Na cidade de Indaiatuba as coisas já começaram a mudar. Por meio de uma portaria, a prefeitura instituiu no SUS o rastreamento exclusivo pelo teste de DNA-HPV, e não mais pelo Papanicolau. O município também decidiu antecipar a vacinação para meninos de 9 anos de idade, como acontece com as meninas, e oferecer o imunizante nas escolas. “No futuro, Indaiatuba deve realmente erradicar as doenças por HPV”, comenta Teixeira.
Os próximos passos dos pesquisadores consistem em continuar acompanhando Indaiatuba para que o trabalho sirva como um “estudo sentinela” (de vanguarda) para o restante do país. “Imagina fazer uma rodada como a de Indaiatuba no Brasil inteiro”, propõe o médico. “Seriam de 10 mil a 15 mil mulheres salvas de imediato que, nos próximos anos, poderiam perder a qualidade de vida e até a própria vida.”

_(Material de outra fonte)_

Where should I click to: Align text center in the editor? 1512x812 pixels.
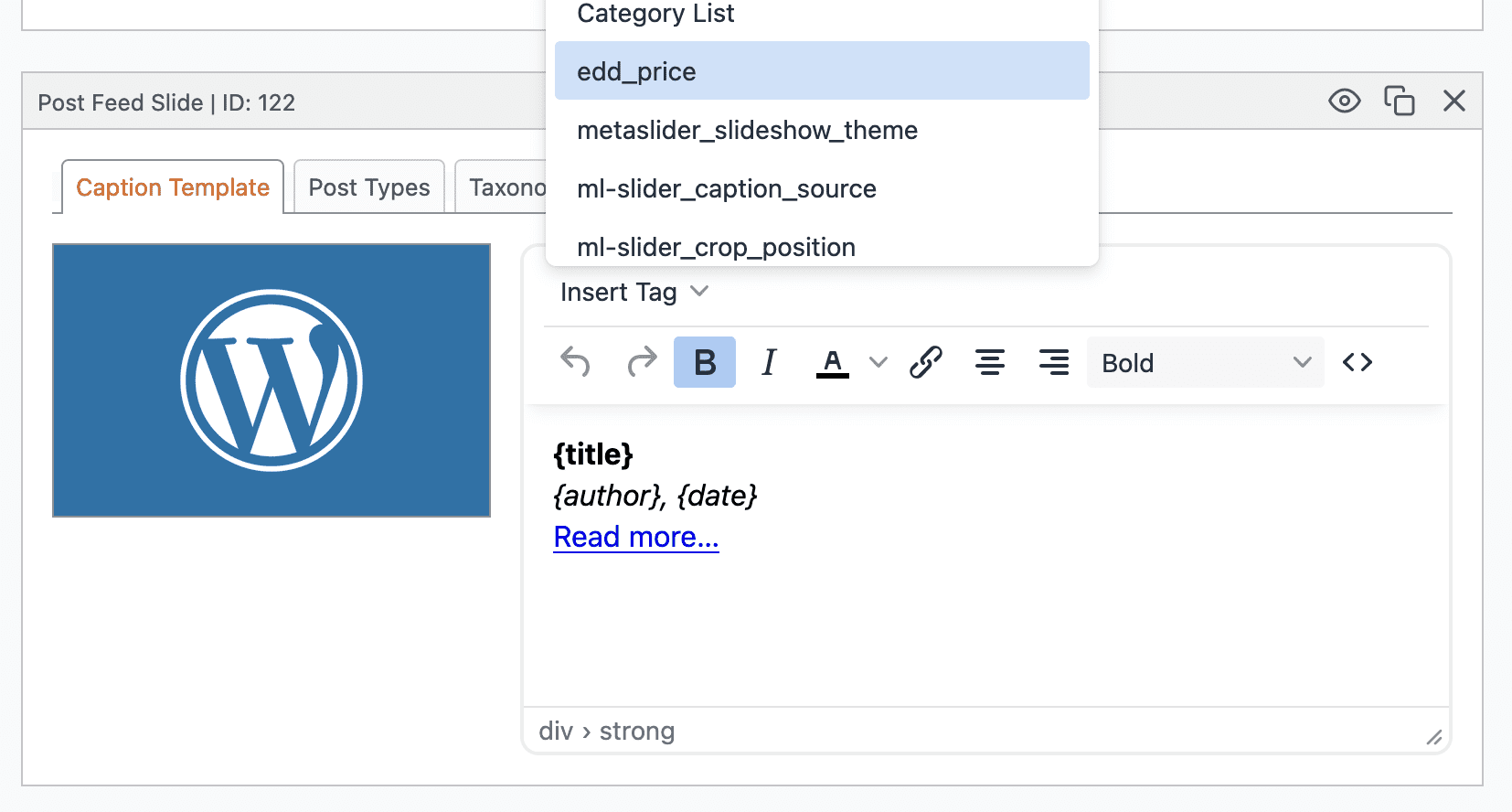point(989,362)
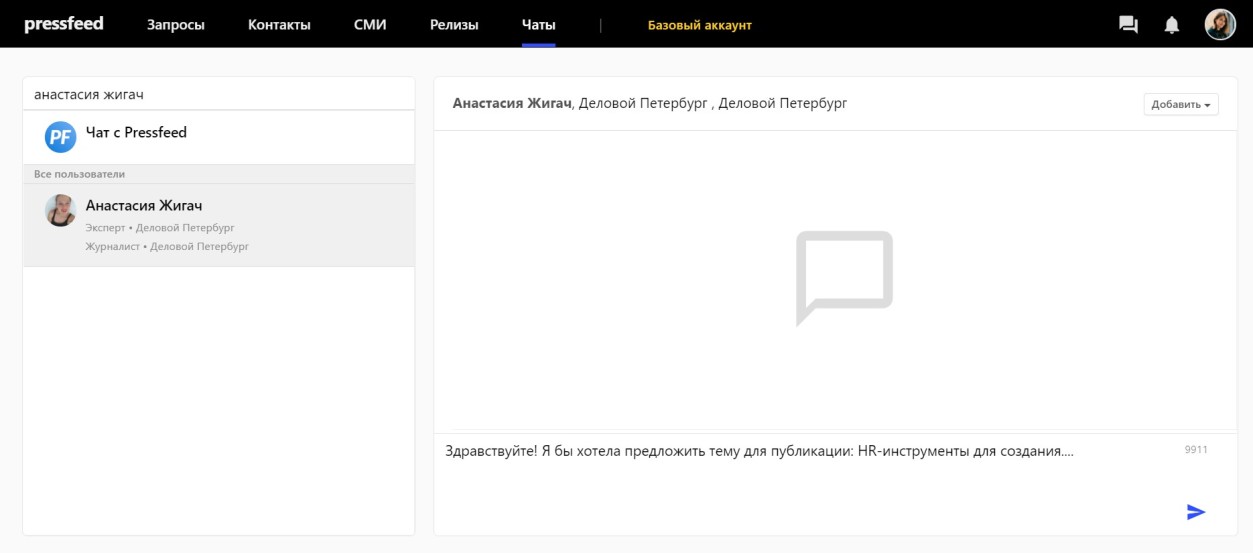1253x553 pixels.
Task: Open the Релизы tab
Action: pos(454,25)
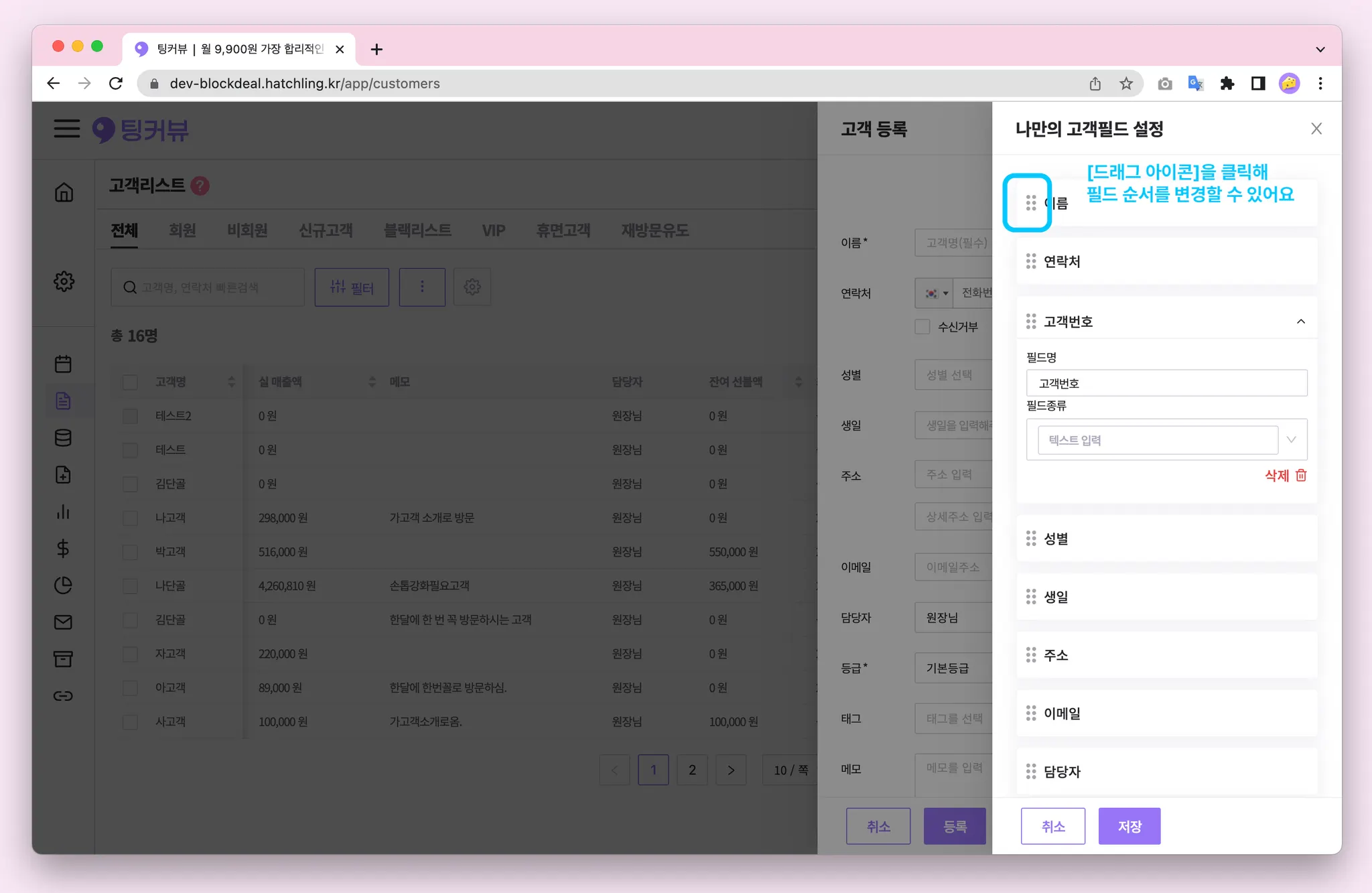Click the purple 저장 button
The height and width of the screenshot is (893, 1372).
tap(1129, 826)
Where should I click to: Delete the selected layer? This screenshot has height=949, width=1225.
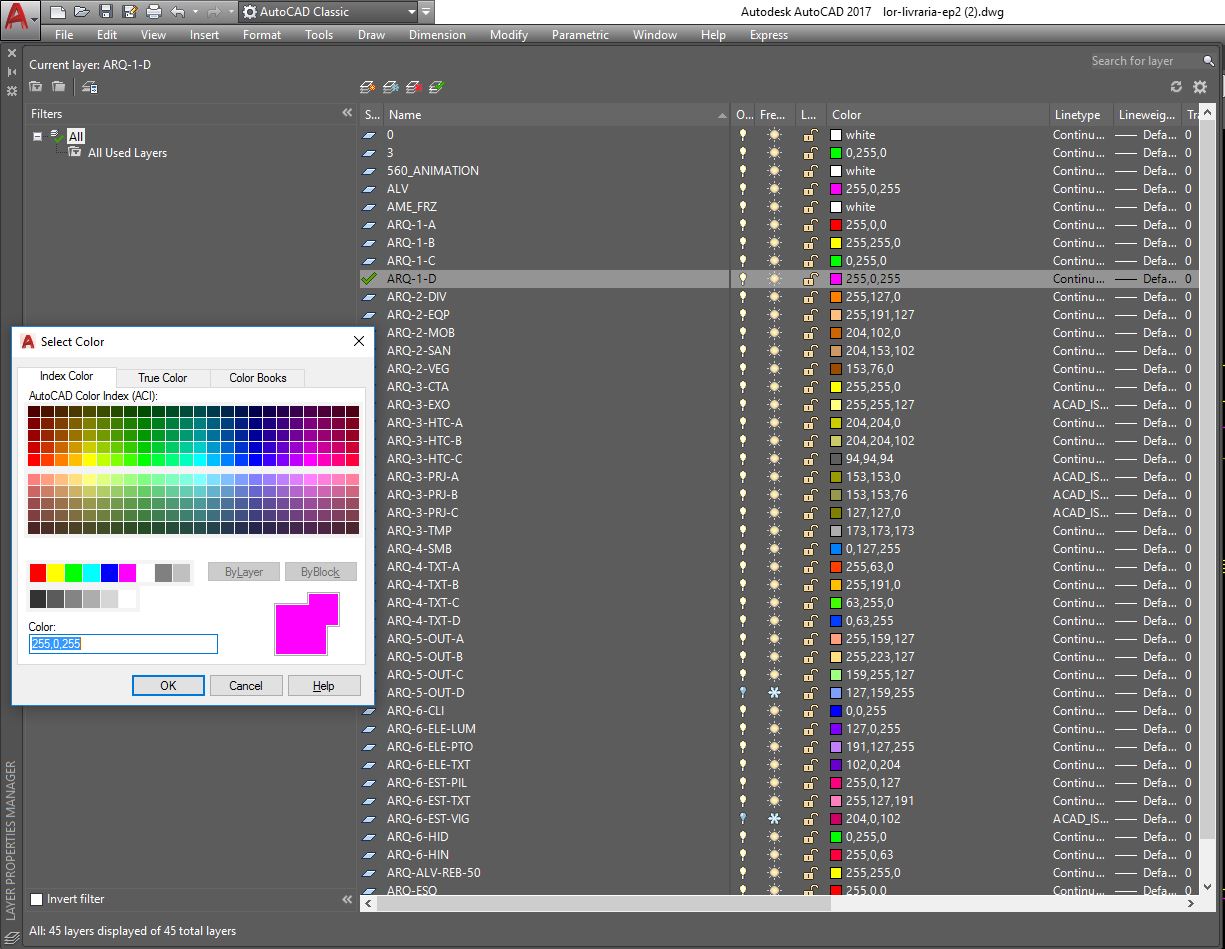tap(413, 87)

Daqui para frente, um dos principais objetivos da equipe é fazer com que o programa seja replicado em outras cidades e defender a inclusão do teste de DNA-HPV no SUS a nível nacional. Nesse sentido, estão sendo realizadas reuniões com o Ministério da Saúde e, caso a estratégia ainda não possa ser encampada em escala federal, a ideia é verificar se o estado de São Paulo assumiria a dianteira.